**MATERIAL SHOWN:**

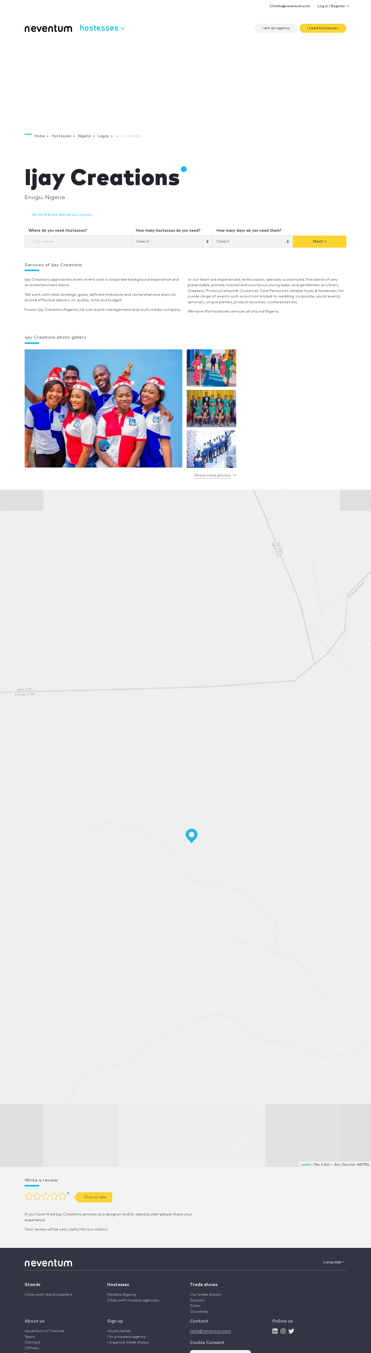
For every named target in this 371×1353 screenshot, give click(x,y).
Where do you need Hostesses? (57, 231)
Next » (320, 241)
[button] (103, 410)
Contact (32, 1342)
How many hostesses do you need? (168, 231)
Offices (32, 1348)
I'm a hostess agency (126, 1337)
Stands (32, 1285)
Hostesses (118, 1285)
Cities (195, 1306)
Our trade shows (205, 1295)
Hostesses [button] (100, 27)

**YOUR TASK:**
Copy out the lines of all the items above word for word, without the pictures.

**RESULT FOR THIS EXERCISE:**
For every named target in this 371×1353 screenshot, give click(x,y).
Where do you need Hostesses? (57, 231)
Next » (320, 241)
[button] (103, 410)
Contact (32, 1342)
How many hostesses do you need? (168, 231)
Offices (32, 1348)
I'm a hostess agency (126, 1337)
Stands (32, 1285)
Hostesses (118, 1285)
Cities (195, 1306)
Our trade shows (205, 1295)
Hostesses [button] (100, 27)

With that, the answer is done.